## Precalculus (6th Edition) Blitzer

A) The slope of the tangent to the graph of $f\left( x \right)=\frac{1}{x}$ at $\left( 1,1 \right)$ is $-1$. B) The slope intercept equation of the tangent line is $y=-x+2$.

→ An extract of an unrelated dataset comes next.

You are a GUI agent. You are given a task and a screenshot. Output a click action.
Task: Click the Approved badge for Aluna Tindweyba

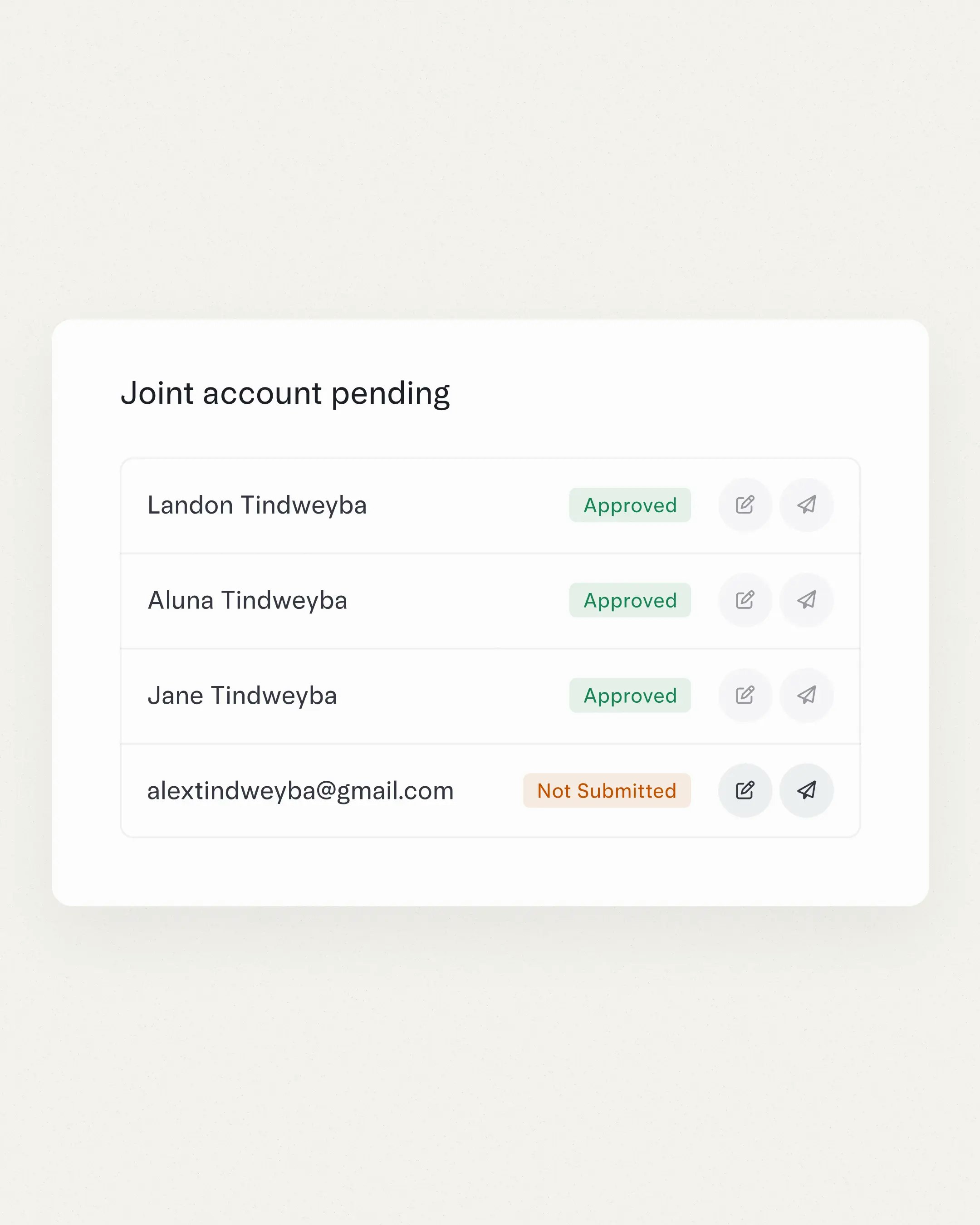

(a) Consider the function $f\left( x \right)=\frac{1}{x}$ and the point $\left( 1,1 \right)$ Here, $\left( a,f\left( a \right) \right)=\left( 1,1 \right)$ Now, compute the slope of the tangent line for the function $f\left( x \right)=\frac{1}{x}$ as follows: Put $a=1$ , ${{m}_{\tan }}=\underset{h\to 0}{\mathop{\lim }}\,\frac{f\left( 1+h \right)-f\left( 1 \right)}{h}$ To compute $f\left( 1+h \right)$, substitute $x=1+h$ in the function $f\left( x \right)=\frac{1}{x}$. ${{m}_{\tan }}=\underset{h\to 0}{\mathop{\lim }}\,\frac{\frac{1}{1+h}-\frac{1}{1}}{h}$ Now, simplify the above expression by taking the LCM of the denominator as follows: \begin{align} & {{m}_{\tan }}=\underset{h\to 0}{\mathop{\lim }}\,\frac{\frac{1-\left( 1+h \right)}{1+h}}{h} \\ & =\underset{h\to 0}{\mathop{\lim }}\,\frac{1-1-h}{h\left( 1+h \right)} \end{align} Combine the like terms in the numerator and divide the numerator as well as the denominator by h, ${{m}_{\tan }}=\underset{h\to 0}{\mathop{\lim }}\,\frac{-1}{1+h}$ Apply the limits and simplify. \begin{align} & {{m}_{\tan }}=\frac{-1}{1+0} \\ & =-1 \end{align} (b) Consider the function $f\left( x \right)=\frac{1}{x}$ and the point $\left( 1,1 \right)$. From part (a), the slope of the tangent to the graph of $f\left( x \right)=\frac{1}{x}$ at $\left( 1,1 \right)$ is $-1$. Now compute the slope intercept equation of the tangent line as follows: Here, the tangent line passes through the point $\left( 1,1 \right)$ which implies ${{x}_{1}}=1$ and ${{y}_{1}}=1$ Substitute $m=-1,{{x}_{1}}=1,{{y}_{1}}=1$ in the equation $y-{{y}_{1}}=m\left( x-{{x}_{1}} \right)$. \begin{align} & y-1=-1\left( x-1 \right) \\ & y-1=-x+1 \\ & y=-x+1+1 \\ & y=-x+2 \end{align}